Eclectic mix of artefacts is Pure Cork
Historian Michael Lenihan, a connoisseur of yesteryear, has been letting that secret out over the past few years with various books on his native city, mostly notably “Hidden Cork”, which was published last year.
“Pure Cork” is his latest offering, representing the culmination of 40 years collecting and collating an extraordinary array of photographs, sketches and memorabilia, most of which have rarely seen the light of day before.
From the Edwardian grandeur of the Cork International Exhibition of 1902, to Leeside’s 9-11 — the destruction of the city by the Black and Tans in 1920 — and its subsequent rebirth, this cavalcade of advertisements, maps, sketches, postcards and photographs offers a unique perspective on Cork and visually traces its development and evolution over the past 200 years. It is an eclectic — occasionally eccentric — collection that took years to amass.
Lenihan’s first foray into collecting began almost by accident when he was 13 years of age and needed to make some pocket money. He discovered a benefactor in the form of Malcolm Moss, a coin and stamp dealer who ran a business in Frenche’s Quay and paid youngsters to extract stamps from envelopes. “He paid two shillings and sixpence for soaking 1,000 stamps from pieces of envelopes and drying them on newspapers,” says Michael. “I handed him 2,000 stamps and was paid the princely sum of five shillings for my efforts. But I could not leave the shop without spending my loot on 12 black and white Cork postcards.”
Forty odd years later, he has amassed a veritable Munro of material, only a fraction of which is reproduced here. Cork’s maritime heritage is well represented, uniquely so in the form of sketches taken from rare illustrated guidebooks printed in London in the 1870s.
The graceful masts of the sailing ships look like dainty filigree, echoing the ornate church spires as they rise from the murky River Lee, bringing to mind the contemporary grandeur of the tall ships that sailed into town in 1991.
Cork as a trading city is also evident, from its muscular heavy industries like Ford’s and Dunlop’s to the local tea and coffee merchants, and not forgetting the formidable Shawlies on Corkmarket Street, who plied their trade out of doors.

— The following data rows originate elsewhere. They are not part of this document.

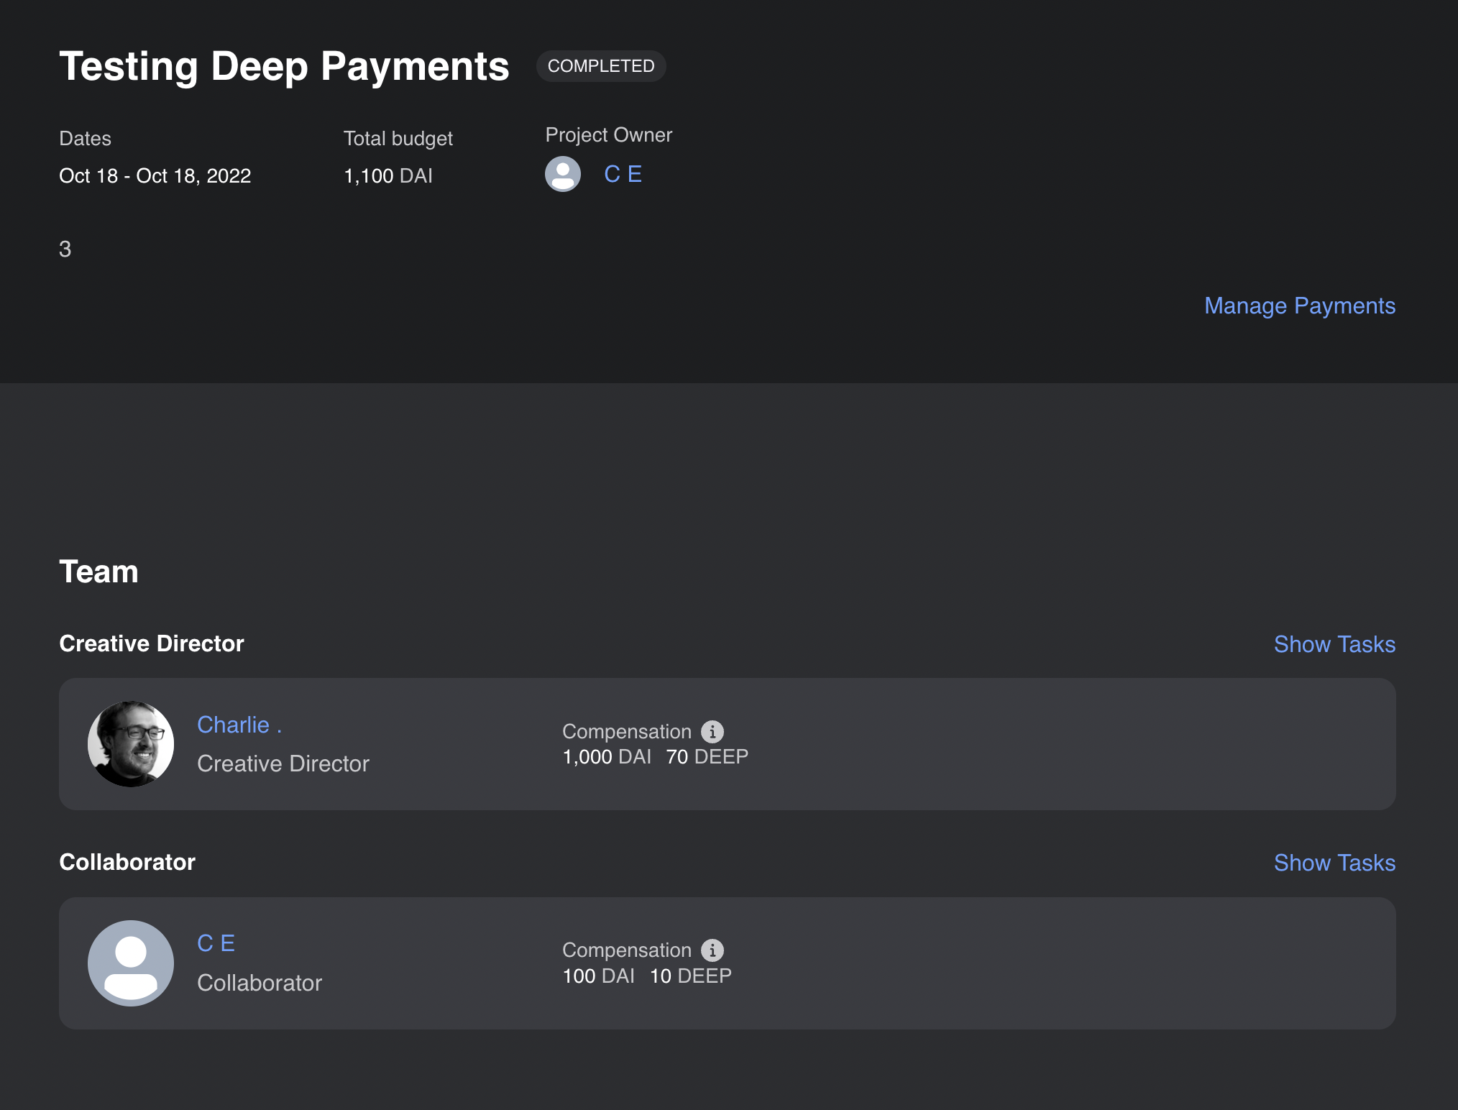Click info icon beside collaborator Compensation
This screenshot has height=1110, width=1458.
point(712,950)
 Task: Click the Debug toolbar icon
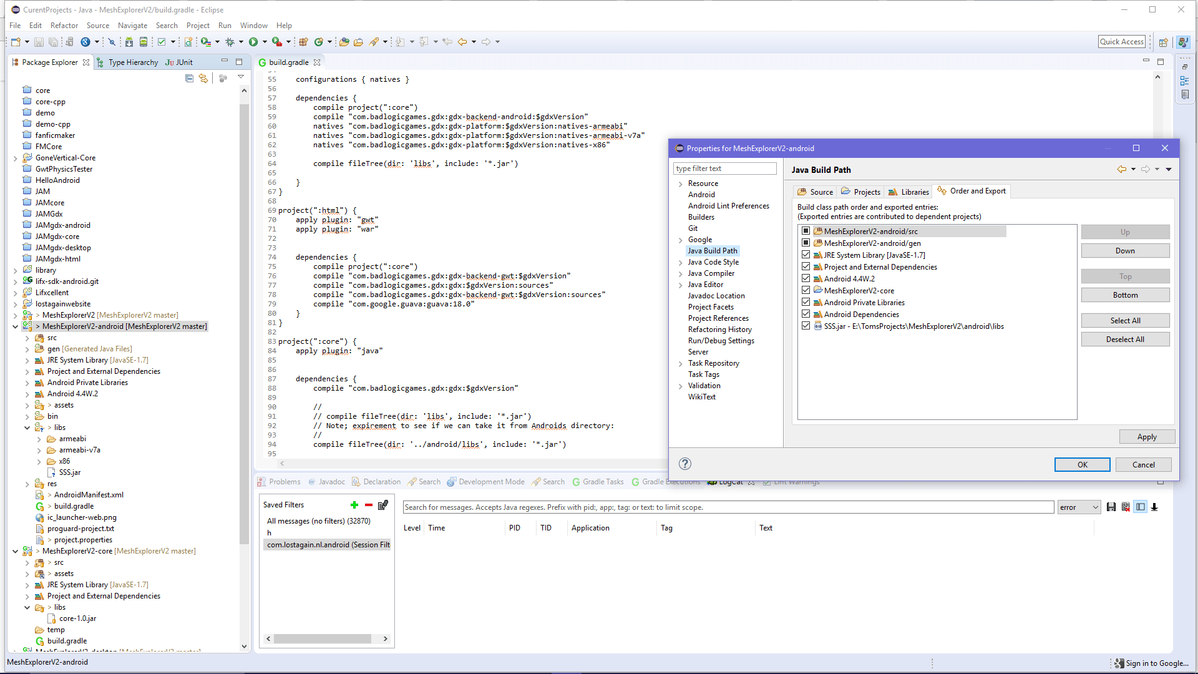point(230,42)
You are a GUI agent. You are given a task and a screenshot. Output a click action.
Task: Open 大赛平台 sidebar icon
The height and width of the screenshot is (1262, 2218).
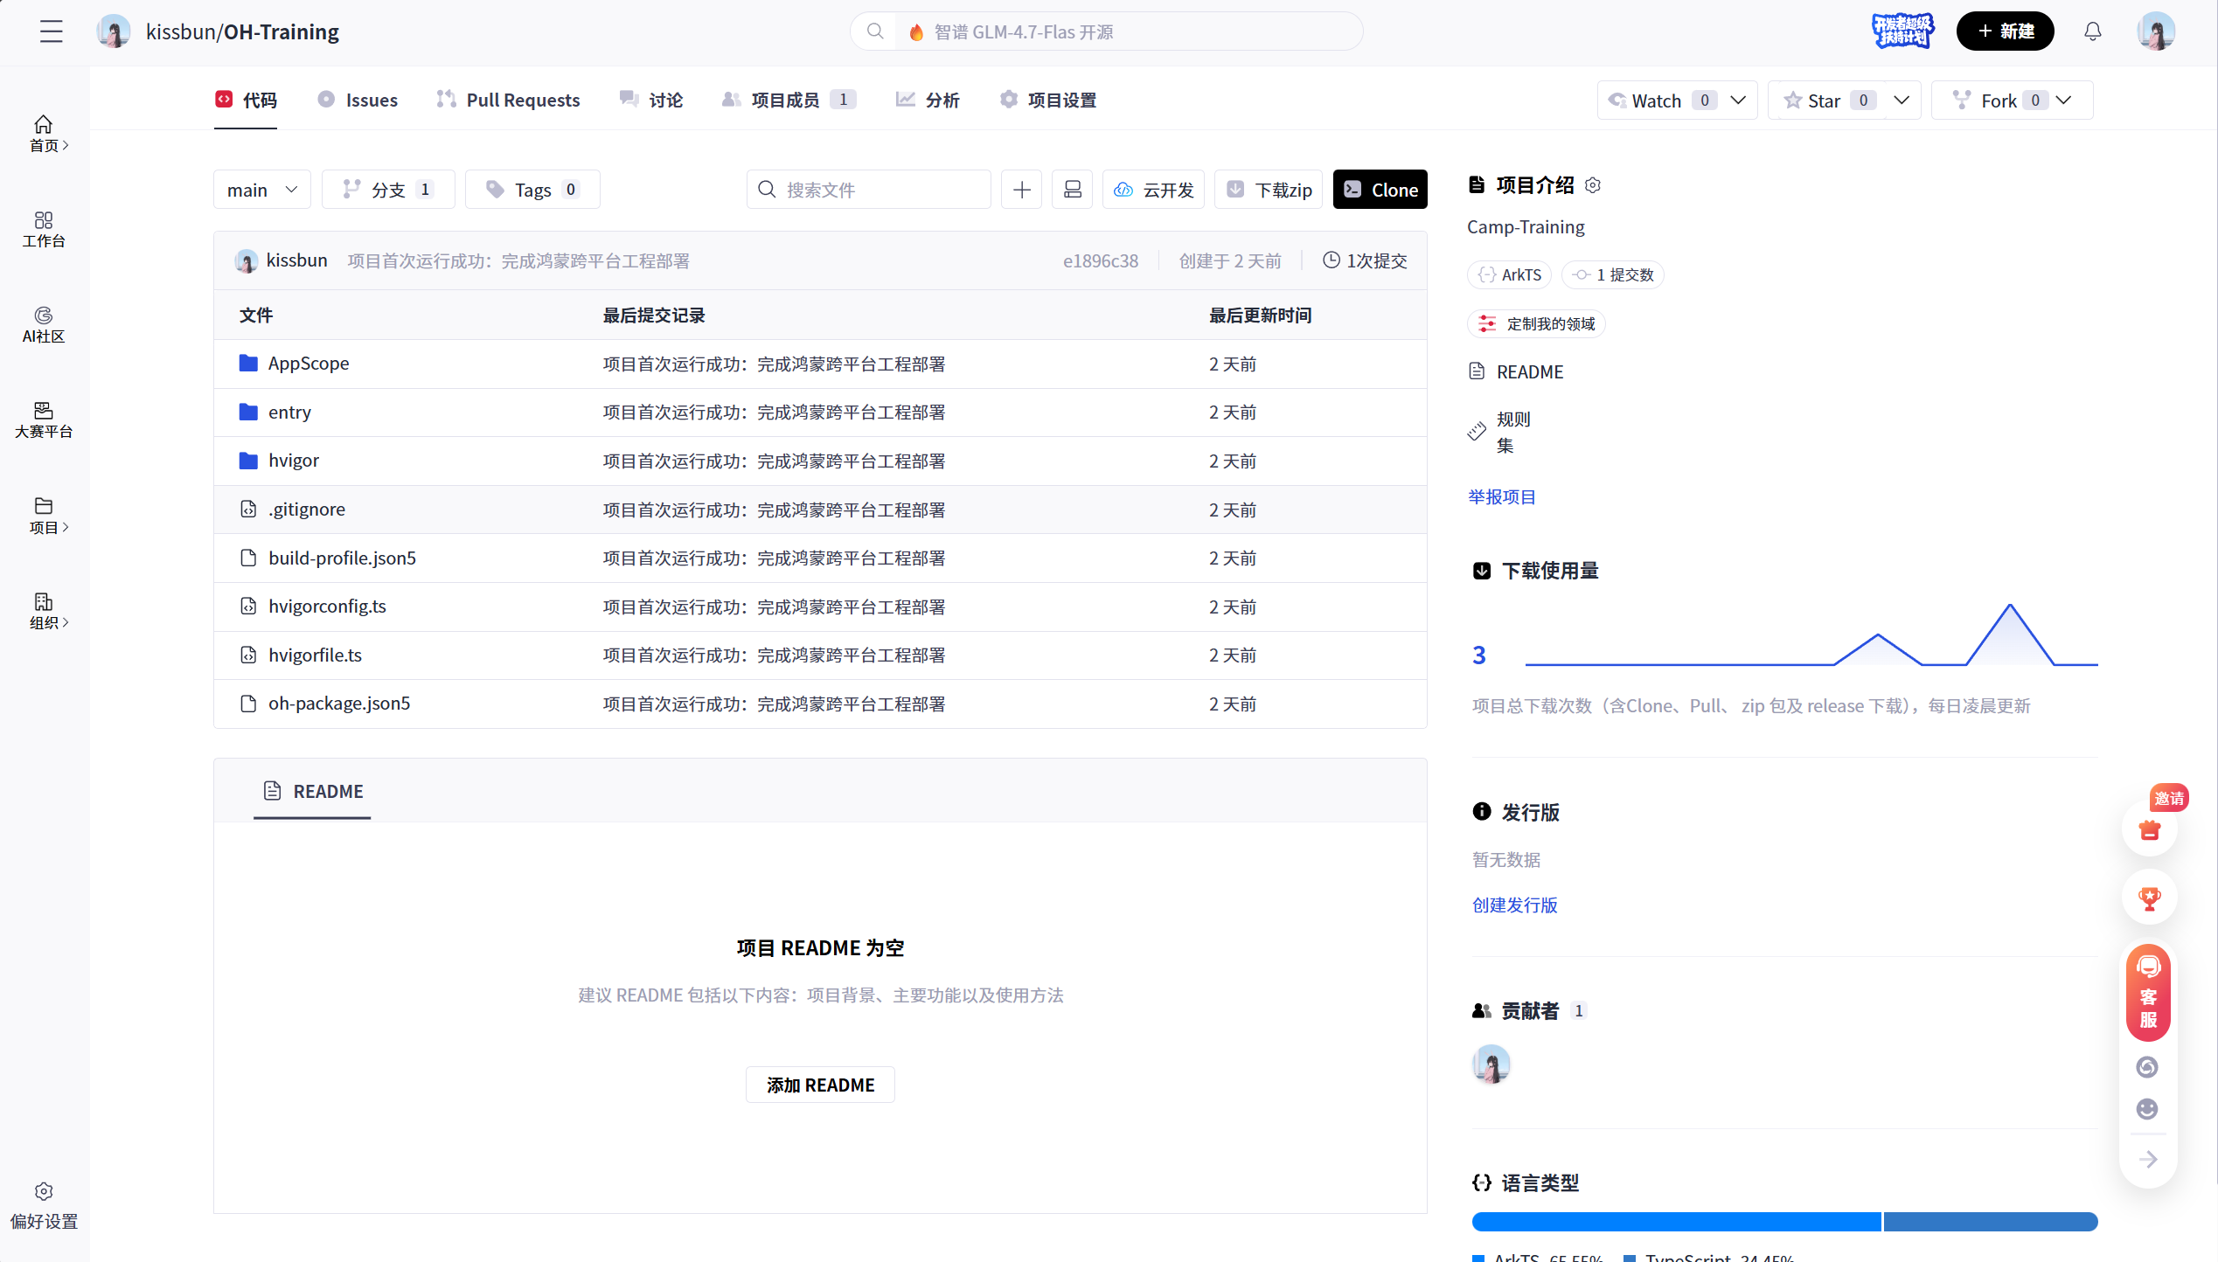(44, 420)
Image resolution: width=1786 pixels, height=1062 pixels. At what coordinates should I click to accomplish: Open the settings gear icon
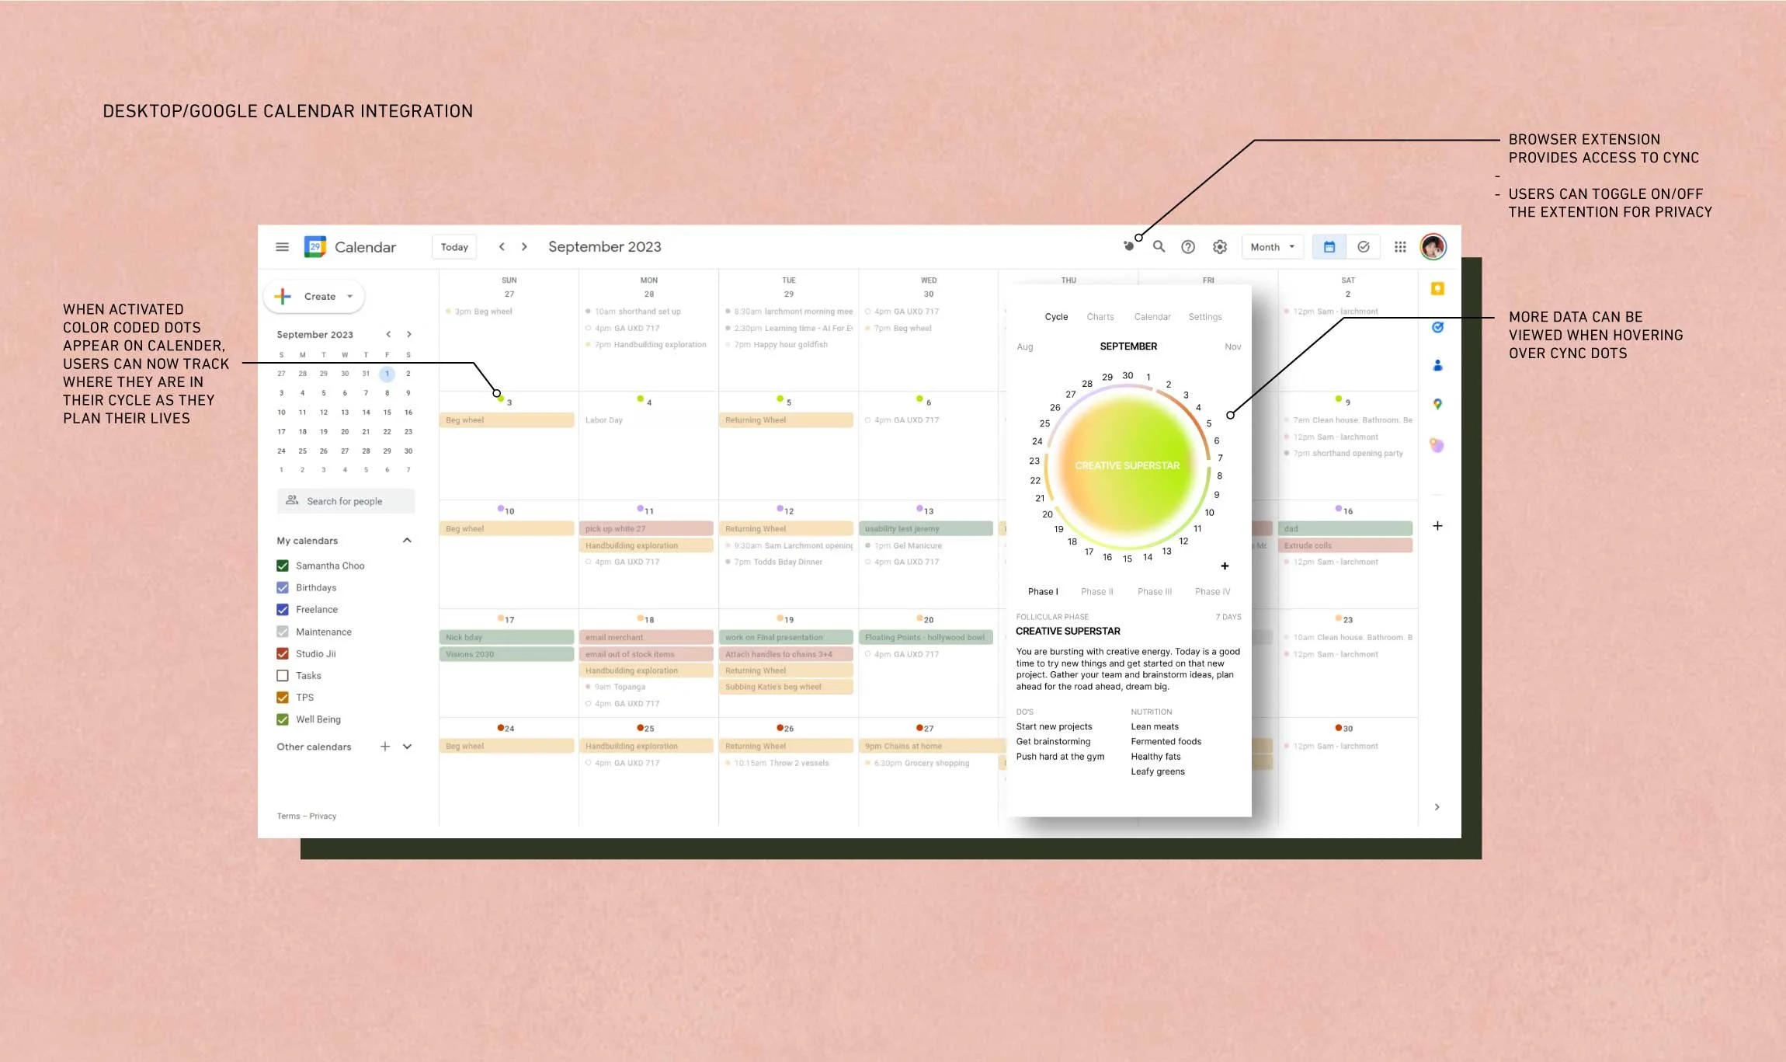pyautogui.click(x=1220, y=247)
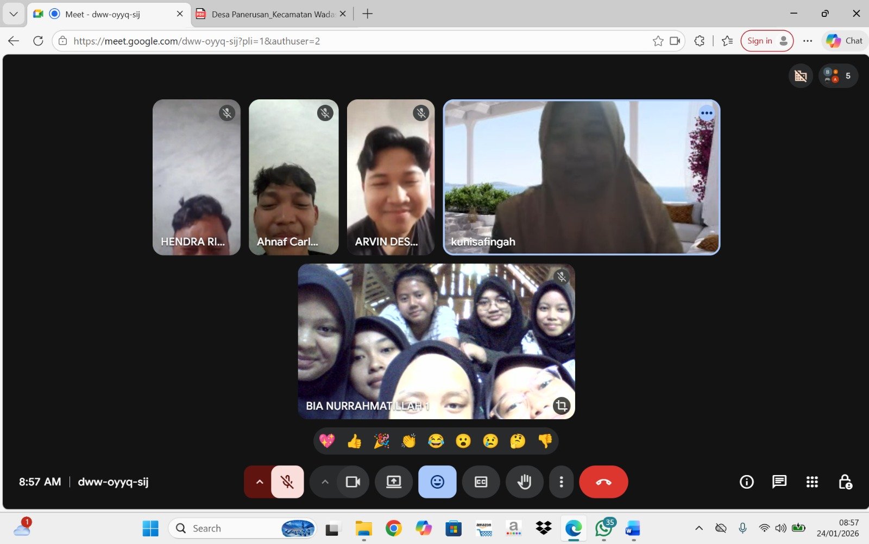Screen dimensions: 869x544
Task: Hide the reactions bar with the emoji button
Action: pyautogui.click(x=437, y=482)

Advertising posters, cards and signs often displayed the Cork coat of arms, though there appears to have been some disagreement on how to special the city’s motto. In “Statio Bene Fida Carinas” (for anchorage there is no safer harbour), the word “Fida” is occasionally spelt “Fide”.
Elsewhere, Lenihan offers his own unique spelling of Cork’s Anglican cathedral, Saint Fin Barre’s, referring to it throughout as St Finbarre’s. The chapter on Cork city churches is particularly revealing and the “mockey-a” glass lantern image of Shandon at night shows the triumph of technology over reality.
Lacking only a full index of materials, this collection is a salute to the value of hoarding and offers a fresh insight into how the past shapes the present and guides the future. Michael Lenihan has put his heart as well as his mind into the project.
Like his book, he is “pure Cork.”
* Pure Cork is published by Mercier Press, €25 or €22.50 online.